Too Much Smoke Too Little Coverage

When Peter Jennings announced last week that he was suffering from lung
cancer and confessed his past cigarette habit, the irony was unavoidable. Just
last fall, the ABC News anchorman had hosted Untold
Stories of Betrayal and Neglect
, an hour-long prime time special on
“the power of Big Tobacco and the failure of the Congress to do anything
about it.”

Jennings introduced the special by asserting that the health dangers of
cigarette smoking were an ongoing concern at ABC: “We have kept a Tobacco
File at ABC News for more than 20 years.” In fact, the special was mostly a
retrospective of the tobacco wars of the mid 1990s—the regulatory disputes
and the anti-industry lawsuits. Jennings conceded that the urgency had gone out
of the story: “By the late '90s, many people thought the government and the
tobacco industry and the public-health community had finally made real progress
in the campaign against smoking.”

Sadly, he reflected that relaxed vigilance in his personal life last
week, during the raspy message he recorded to end World
News Tonight
with substitute anchor Elizabeth Vargas, when he
acknowledged, “Yes, I was a smoker until about 20 years ago. And I was weak
and I smoked over 9/11.”

This ebbing sense of crisis about the scourge of cigarettes has also
been evident in the agenda of the networks' nightly newscasts—not just
Jennings' World News Tonight but at CBS
and NBC as well. Over the past six years, cigarette coverage has plummeted to
less than one-fifth of the volume it received during the heat of the tobacco
wars in the mid '90s.

Back then, the clash between Big Tobacco and Big Media was epic. Most
vivid was the case of 60 Minutes' pulling
its story on nicotine manipulation by Brown & Williamson. It's so
memorable because CBS' suppressed source, Jeffrey Wigand, went on to be the
central figure of the movie The Insider.

Less well remembered is ABC's short-lived prime time magazine
Day One. Reporter John Martin alleged that
cigarettes are “high-technology nicotine-delivery devices” spiked with
extra nicotine to keep smokers addicted. He explained that “the companies say
the nicotine is a natural part of the extract used for flavoring, not intended
to addict smokers.” Philip Morris sued ABC News for libel as a result of the
report. (The lawsuit was settled, with a retraction by ABC of some details, a
limited apology, a payment of legal costs and no damages.)

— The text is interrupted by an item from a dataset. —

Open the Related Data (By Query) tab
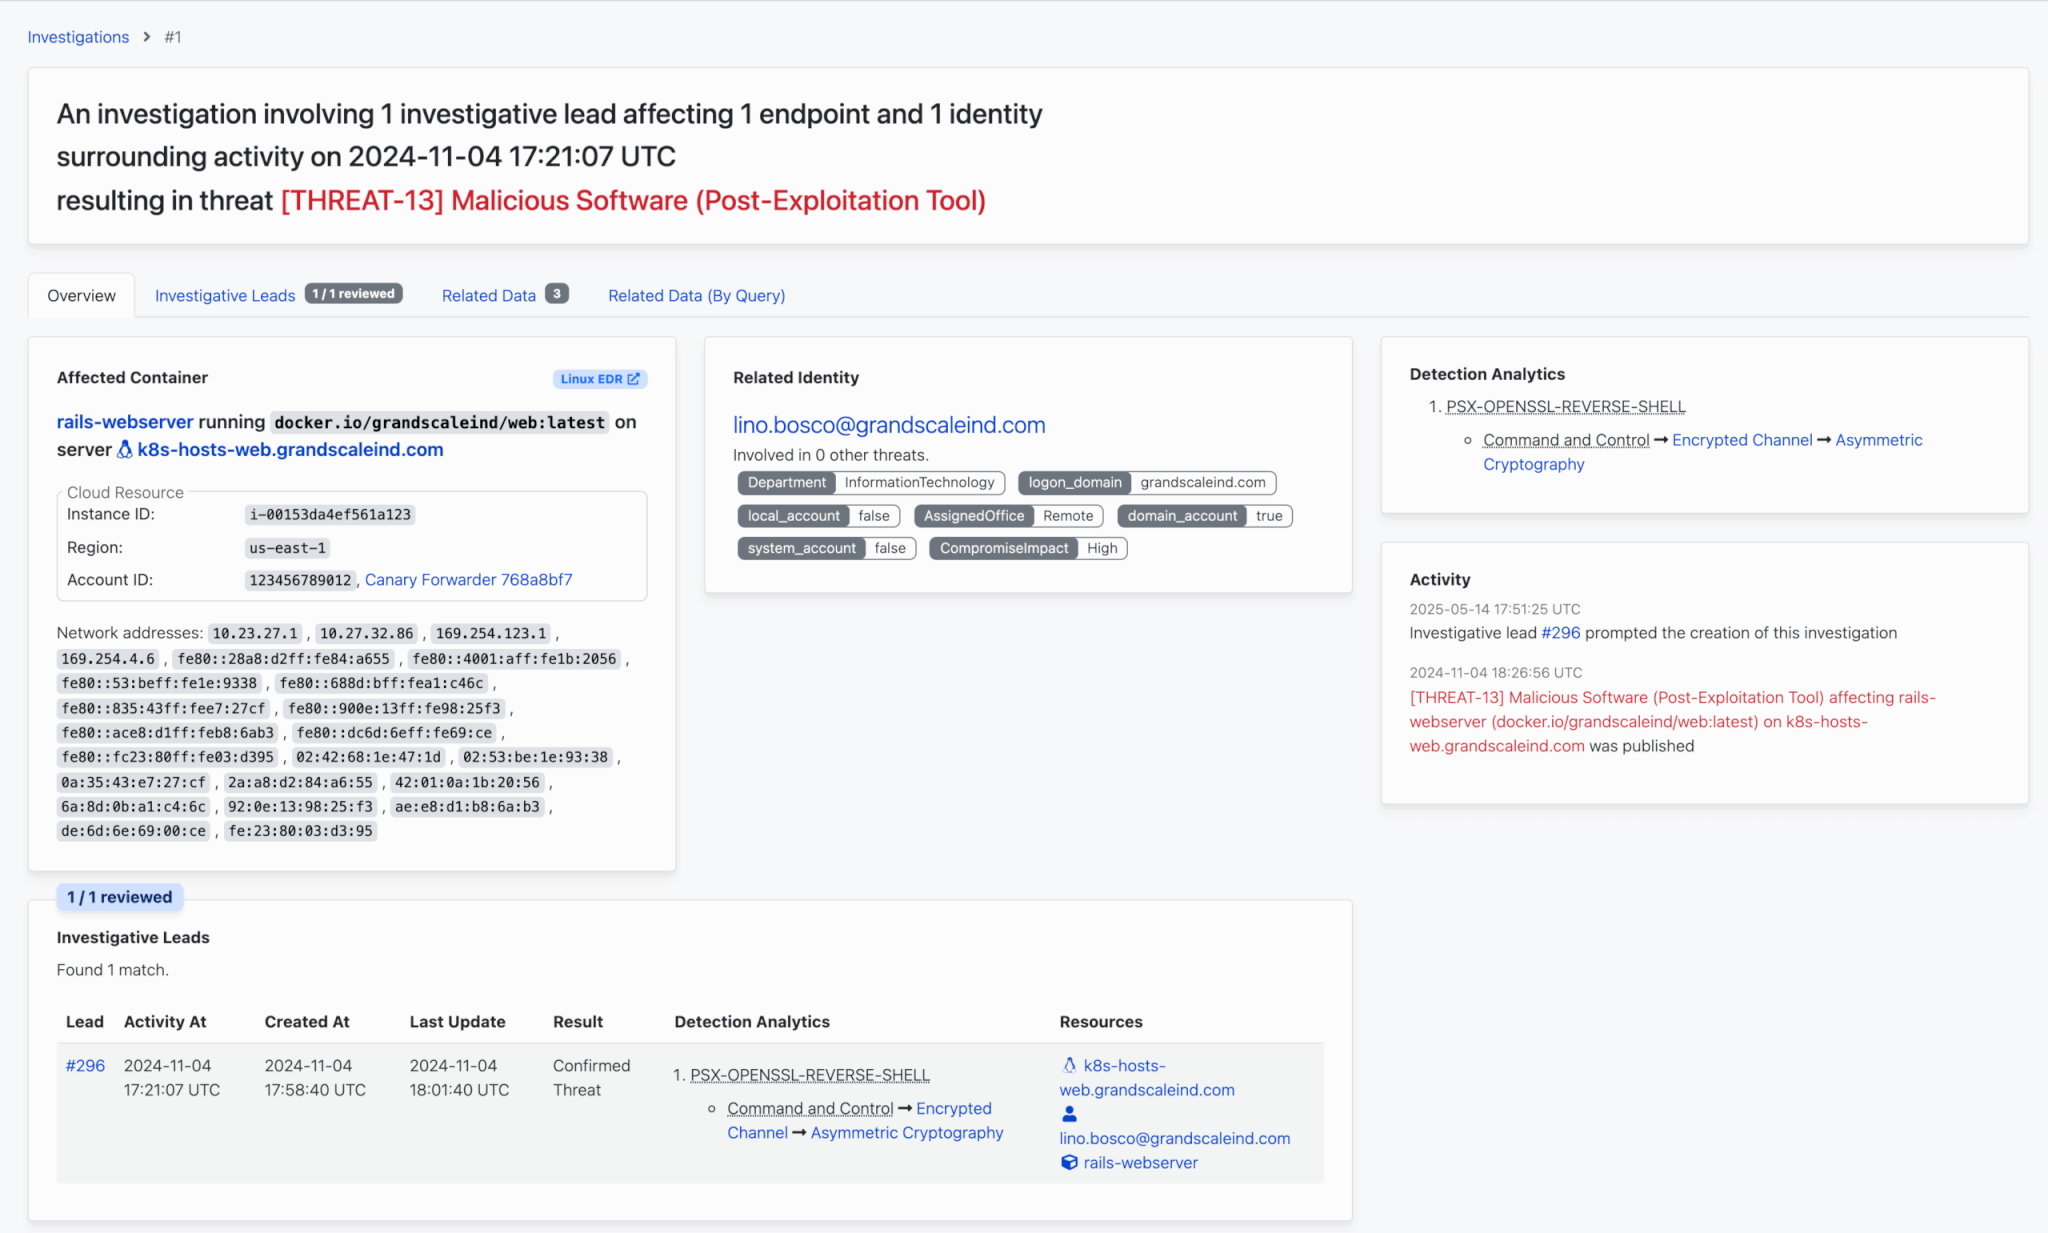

During the six-year period 1993-1998, the three networks' nightly
newscasts averaged an annual total of almost four hours on tobacco-related
reporting: the famous congressional hearings where executive after Big Tobacco
executive swore that nicotine was not addictive; the debate over whether the
FDA could regulate cigarettes; the state-level lawsuits to set up
anti–youth-smoking advertising campaigns.

Of the two networks whose journalists came under legal fire, CBS (524
minutes over the six years vs. ABC's 459 and NBC's 412) followed the story
most closely.

At the time, the increased interest in tobacco was astonishing since it
marked the substitution of legal drugs for illegal ones in the headlines. The
previous five years had seen saturation coverage of President George H. W.
Bush's War on Drugs, with the Medellin cocaine cartel, not the Marlboro Man,
occupying the position of Public Enemy No. 1.

Since 1999, however, all three networks' news operations have lost
interest in the beat, each averaging just 15 minutes each year on
tobacco—scarcely more newsworthy than alcohol. And just as tobacco supplanted
cocaine in the news hierarchy of threats to the nation's health, so now the
focus is on Big Food. Stories on obesity, nutrition, fast food, bioengineered
crops and so on receive four times the attention that cigarettes attract.

The news agenda has followed the same fads as Hollywood—from drugs to
cigs to gluttony, from Scarface to
The Insider to Supersize Me. Unfortunately, the cancer-causing
properties of tobacco failed to mimic the shifting emphases of network news
coverage.

Even though Jennings swore off cigarettes at the time ABC News began
compiling its Tobacco File two decades ago, he now finds himself grappling with
an illness that will strike tens of thousands of smokers this year and many
more in the years to come. We are sorry that, under duress, he slipped a few
years ago, and we wish him the best for a full recovery.